Macri fez alusão ao registro de “organizações terroristas”, recém-decretado por seu governo, e anunciou que “isto permitiu que hoje (nesta quinta-feira) a unidade de informação financeira disponha a inscrição do congelamento de ativos a pessoas e entidades vinculadas ao Hezbollah e relacionados a atos de terrorismo ou seu financiamento”.

– ‘A mesma dor’ –

“Vinte e cinco anos depois, temos a mesma dor que a bomba assassina nos deixou no coração e na alma”, disse o presidente da AMIA, Ariel Eichbaum.

“Como é possível que 25 anos depois não haja um único responsável preso por este crime?”, indagou.

Florentino Sanguinetti, diretor do Hospital das Clínicas, que fica muito perto da sede da AMIA, recebeu os feridos no dia do atentado.
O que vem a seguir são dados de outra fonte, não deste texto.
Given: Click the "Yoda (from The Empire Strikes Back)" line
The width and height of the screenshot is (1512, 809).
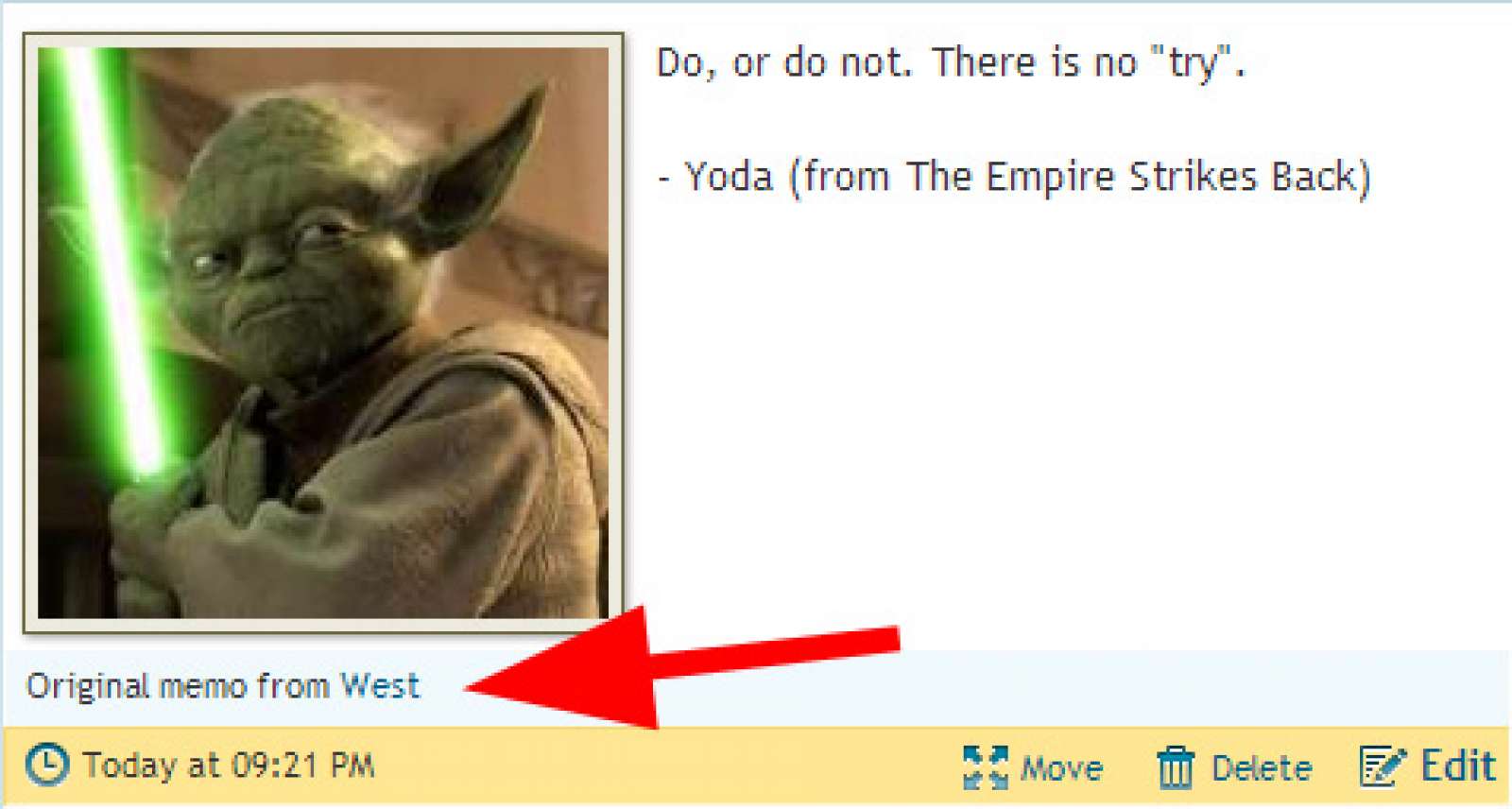Looking at the screenshot, I should tap(1026, 177).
Para ele, a data “dividiu nossa vida em duas. Nunca voltamos a ser os mesmos”, afirmou, lembrando dos médicos e assistentes que atenderam a emergência.

Em 1992, outro atentado com bomba tinha ocorrido na embaixada de Israel, com saldo de 29 mortos e 200 feridos. Nenhum culpado foi encontrado.

– “Justiça distante e abstrata” –

O dirigente judeu também questionou “o ritmo escandalosamente lento da Justiça. A cada ano que passa, a Justiça fica mais afastada e abstrata”, pontuou.

Em fevereiro passado, um ex-chefe da Inteligência e um ex-juiz foram condenados a seis e quatro anos de prisão, respectivamente, por desviar a investigação do ataque. O então presidente Carlos Menem (1898-1999) foi considerado inocente de acobertamento dos autores.

Também foram condenados a penas de dois anos de prisão com condicional os dois promotores que agiram no caso, enquanto foi absolvido um chefe da Polícia e o ex-presidente da DAIA, Rubén Beraja.

O acobertamento teria consistido em pagar ao suposto vendedor da caminhonete-bomba cerca de 400 mil dólares para que acusasse, falsamente, um grupo de policiais, enquanto os primeiros acusados eram postos em liberdade.

“Galeano, Beraja, Menem e Nisman fizeram tudo o que estava ao seu alcance para atrapalhar o processo”, afirmou à AFP Ezequiel Churba, que perdeu um tio no ataque.

Churba faz parte da Memoria Activa, organização de parentes que denunciou o acobertamento em claro enfrentamento com as autoridades do coletivo.

“Por mais que a Justiça não nos condene, nós sabemos quem usou a explosão da AMIA para enriquecer, ganhar poder, acobertar gente poderosa; como sempre acontece na política, o dinheiro bloqueia a verdade”, assegurou.

Familiares das vítimas agrupados na organização Memória Ativa processaram e denunciaram o acobertamento, em um confronto das autoridades com a população.

Paralelamente ao ato em frente à AMIA, o Memória Ativa fez sua própria homenagem e reivindicou justiça em frente aos tribunais.